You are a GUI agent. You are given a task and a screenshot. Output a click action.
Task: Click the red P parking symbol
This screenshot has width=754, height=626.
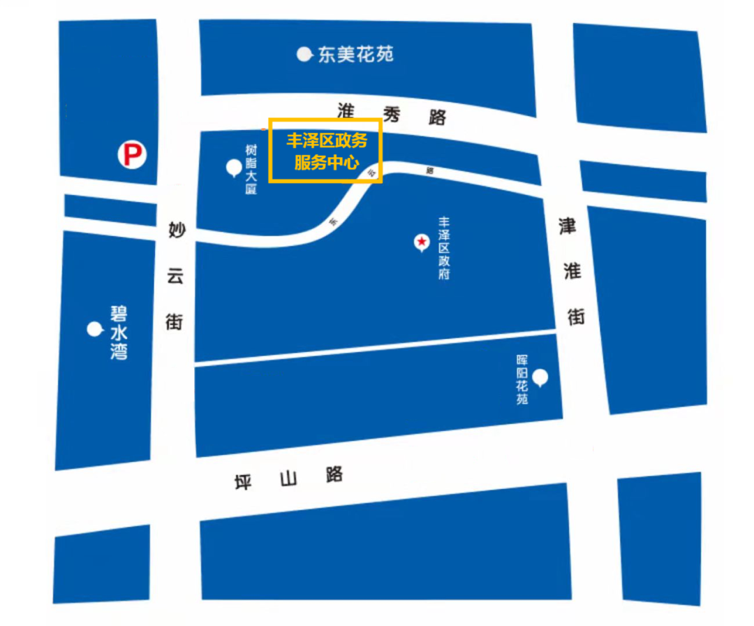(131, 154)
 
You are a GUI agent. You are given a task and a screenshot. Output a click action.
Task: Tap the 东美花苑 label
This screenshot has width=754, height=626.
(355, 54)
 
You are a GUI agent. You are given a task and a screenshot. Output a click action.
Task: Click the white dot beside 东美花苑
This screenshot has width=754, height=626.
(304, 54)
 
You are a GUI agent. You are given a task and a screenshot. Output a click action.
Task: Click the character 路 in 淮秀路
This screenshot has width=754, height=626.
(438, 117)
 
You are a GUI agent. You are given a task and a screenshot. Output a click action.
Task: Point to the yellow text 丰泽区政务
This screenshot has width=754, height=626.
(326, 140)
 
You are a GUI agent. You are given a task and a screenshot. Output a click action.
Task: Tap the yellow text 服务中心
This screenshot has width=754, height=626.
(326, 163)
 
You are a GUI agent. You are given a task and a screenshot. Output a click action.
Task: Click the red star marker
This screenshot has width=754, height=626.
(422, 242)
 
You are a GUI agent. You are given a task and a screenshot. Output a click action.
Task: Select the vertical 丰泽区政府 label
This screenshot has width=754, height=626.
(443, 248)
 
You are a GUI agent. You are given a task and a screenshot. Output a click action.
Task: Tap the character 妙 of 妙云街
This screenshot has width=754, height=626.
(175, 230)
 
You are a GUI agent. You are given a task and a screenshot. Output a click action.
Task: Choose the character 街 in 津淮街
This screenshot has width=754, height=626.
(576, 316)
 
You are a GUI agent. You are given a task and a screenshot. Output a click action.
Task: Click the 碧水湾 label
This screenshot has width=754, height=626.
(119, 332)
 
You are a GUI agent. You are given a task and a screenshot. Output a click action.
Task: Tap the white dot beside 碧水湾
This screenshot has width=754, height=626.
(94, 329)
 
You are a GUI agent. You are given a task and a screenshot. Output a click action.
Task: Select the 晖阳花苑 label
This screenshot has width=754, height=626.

————————

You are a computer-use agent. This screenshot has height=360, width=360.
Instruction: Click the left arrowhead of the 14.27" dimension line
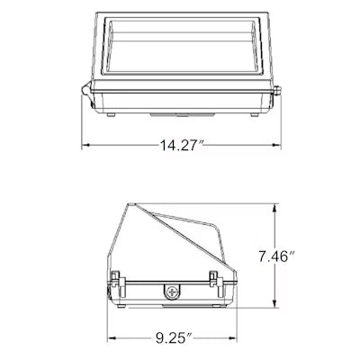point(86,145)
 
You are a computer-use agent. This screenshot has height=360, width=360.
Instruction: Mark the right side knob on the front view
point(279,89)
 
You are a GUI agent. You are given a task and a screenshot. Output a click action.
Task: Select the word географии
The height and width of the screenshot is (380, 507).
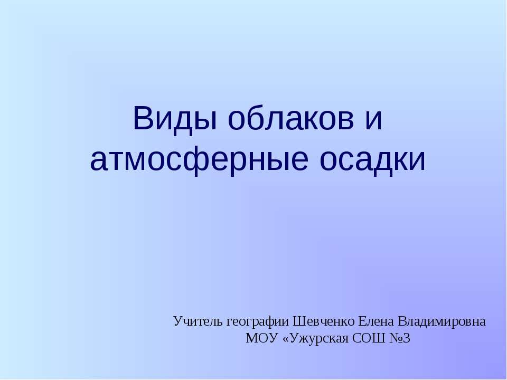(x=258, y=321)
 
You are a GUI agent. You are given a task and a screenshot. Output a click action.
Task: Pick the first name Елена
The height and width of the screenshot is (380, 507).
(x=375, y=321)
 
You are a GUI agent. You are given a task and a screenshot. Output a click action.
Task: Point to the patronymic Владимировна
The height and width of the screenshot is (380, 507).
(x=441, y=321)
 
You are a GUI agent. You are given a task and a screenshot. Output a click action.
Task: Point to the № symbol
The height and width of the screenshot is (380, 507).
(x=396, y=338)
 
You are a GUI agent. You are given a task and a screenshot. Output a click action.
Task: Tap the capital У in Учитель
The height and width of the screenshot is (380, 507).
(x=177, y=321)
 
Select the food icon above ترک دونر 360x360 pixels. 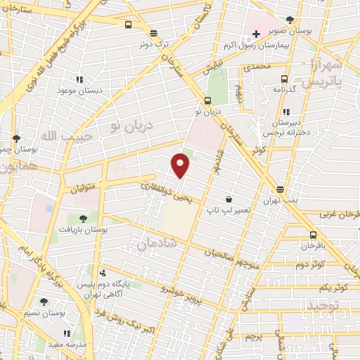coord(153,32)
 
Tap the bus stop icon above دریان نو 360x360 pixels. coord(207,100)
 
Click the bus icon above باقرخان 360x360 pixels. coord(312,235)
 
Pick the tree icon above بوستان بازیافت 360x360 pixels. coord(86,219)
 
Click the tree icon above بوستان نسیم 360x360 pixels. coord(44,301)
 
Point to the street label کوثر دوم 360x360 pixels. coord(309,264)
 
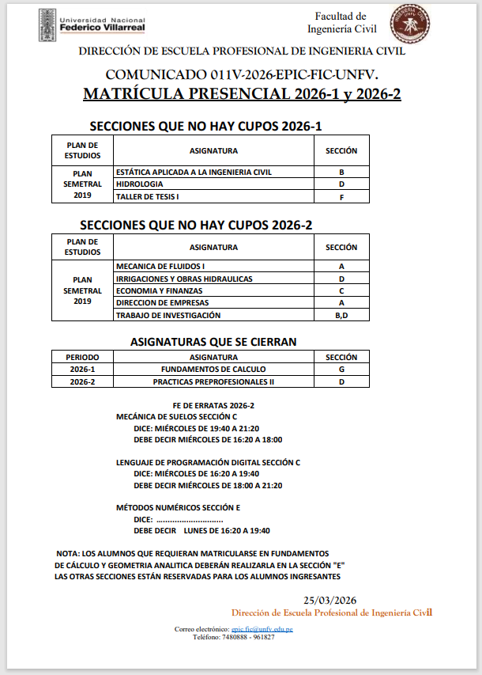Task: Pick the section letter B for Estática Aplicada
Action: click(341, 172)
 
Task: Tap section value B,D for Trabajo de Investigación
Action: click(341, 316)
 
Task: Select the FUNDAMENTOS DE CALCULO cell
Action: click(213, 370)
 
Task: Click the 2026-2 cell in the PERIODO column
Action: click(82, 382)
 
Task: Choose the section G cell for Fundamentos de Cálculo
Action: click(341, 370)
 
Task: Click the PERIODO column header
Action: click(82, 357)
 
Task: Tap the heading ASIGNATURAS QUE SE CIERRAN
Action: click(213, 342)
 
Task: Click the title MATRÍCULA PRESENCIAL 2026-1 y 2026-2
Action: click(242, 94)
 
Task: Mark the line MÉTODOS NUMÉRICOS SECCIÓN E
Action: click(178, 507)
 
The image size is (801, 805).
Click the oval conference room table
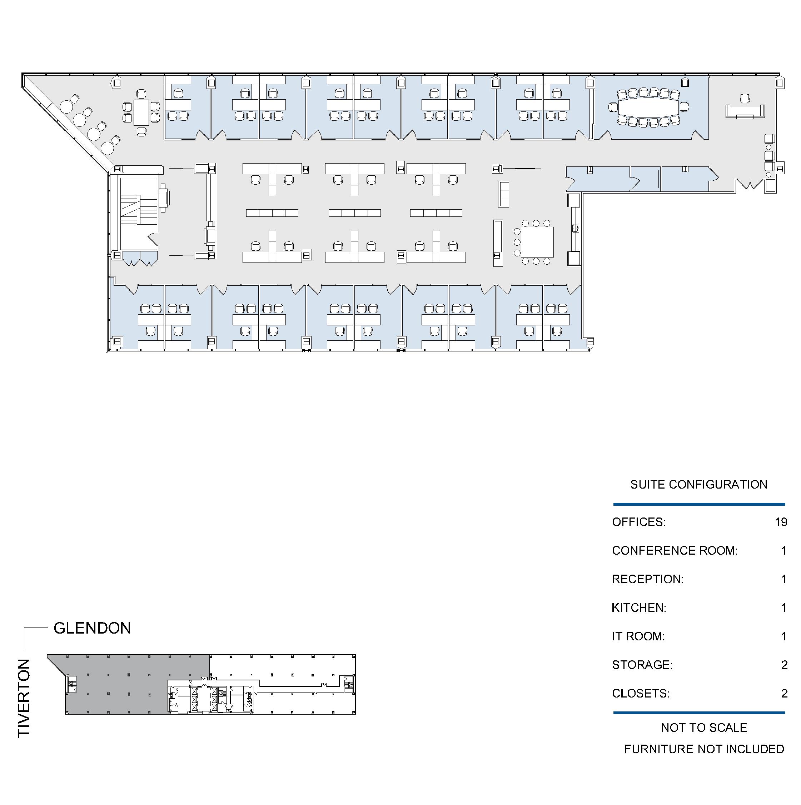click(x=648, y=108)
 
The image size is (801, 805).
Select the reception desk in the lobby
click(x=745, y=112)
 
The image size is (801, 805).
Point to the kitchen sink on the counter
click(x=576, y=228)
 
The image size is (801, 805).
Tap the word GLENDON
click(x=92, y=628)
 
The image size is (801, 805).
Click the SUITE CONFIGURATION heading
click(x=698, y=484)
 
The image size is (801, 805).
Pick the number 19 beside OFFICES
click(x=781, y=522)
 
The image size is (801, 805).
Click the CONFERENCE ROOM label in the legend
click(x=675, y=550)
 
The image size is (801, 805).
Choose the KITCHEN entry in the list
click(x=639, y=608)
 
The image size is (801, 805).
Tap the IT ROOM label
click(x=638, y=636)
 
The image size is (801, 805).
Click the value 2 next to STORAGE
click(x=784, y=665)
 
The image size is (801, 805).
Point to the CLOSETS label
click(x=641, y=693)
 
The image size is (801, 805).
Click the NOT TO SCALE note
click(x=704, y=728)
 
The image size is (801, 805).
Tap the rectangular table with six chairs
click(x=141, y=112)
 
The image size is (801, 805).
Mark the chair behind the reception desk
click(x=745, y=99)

————————

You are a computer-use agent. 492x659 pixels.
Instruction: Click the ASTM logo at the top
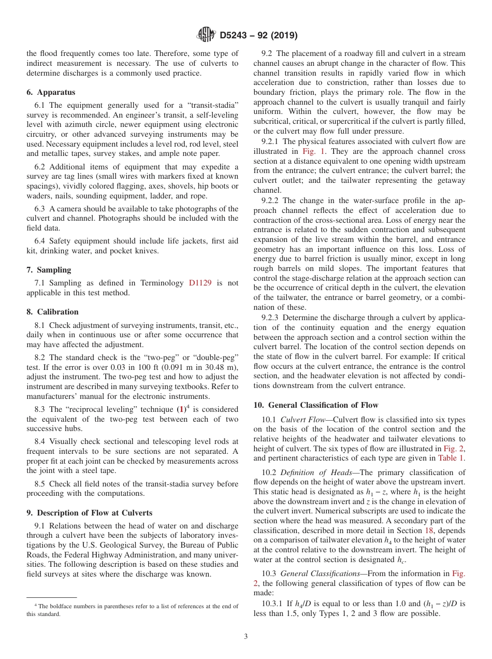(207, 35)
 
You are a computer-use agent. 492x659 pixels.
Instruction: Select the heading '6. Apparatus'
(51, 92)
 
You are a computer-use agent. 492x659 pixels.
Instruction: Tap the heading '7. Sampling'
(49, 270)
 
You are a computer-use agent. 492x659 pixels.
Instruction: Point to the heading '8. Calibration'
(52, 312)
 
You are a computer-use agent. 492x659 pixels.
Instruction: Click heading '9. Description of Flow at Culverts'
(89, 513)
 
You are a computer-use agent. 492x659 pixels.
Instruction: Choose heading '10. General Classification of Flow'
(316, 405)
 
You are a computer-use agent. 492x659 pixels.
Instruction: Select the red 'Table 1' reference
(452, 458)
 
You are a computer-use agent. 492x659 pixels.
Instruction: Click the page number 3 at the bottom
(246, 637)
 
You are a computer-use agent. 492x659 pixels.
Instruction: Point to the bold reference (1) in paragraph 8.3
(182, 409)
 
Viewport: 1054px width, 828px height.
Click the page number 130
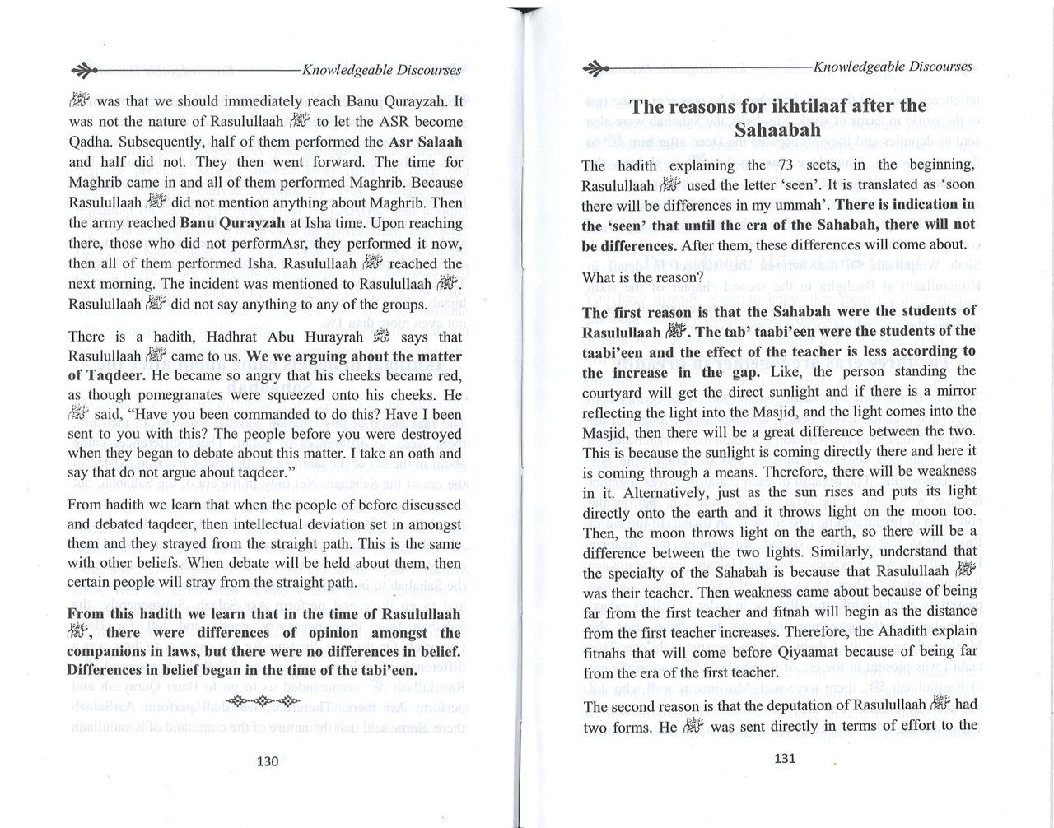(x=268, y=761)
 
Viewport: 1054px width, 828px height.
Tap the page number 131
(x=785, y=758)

————————

→ EXERCISE
Rewrite the lines of the items from the one containing "Point to the street" through the one containing "Action: click(213, 370)", swapping "Task" for "Instruction" and changing nothing else. Return only those lines, without the pictures.

→ RESULT BELOW
Point to the street label کوثر دوم 360x360 pixels. coord(309,264)
 
Instruction: Pick the section letter B for Estática Aplicada
Action: click(341, 172)
 
Instruction: Tap section value B,D for Trabajo de Investigación
Action: click(341, 316)
 
Instruction: Select the FUNDAMENTOS DE CALCULO cell
Action: click(213, 370)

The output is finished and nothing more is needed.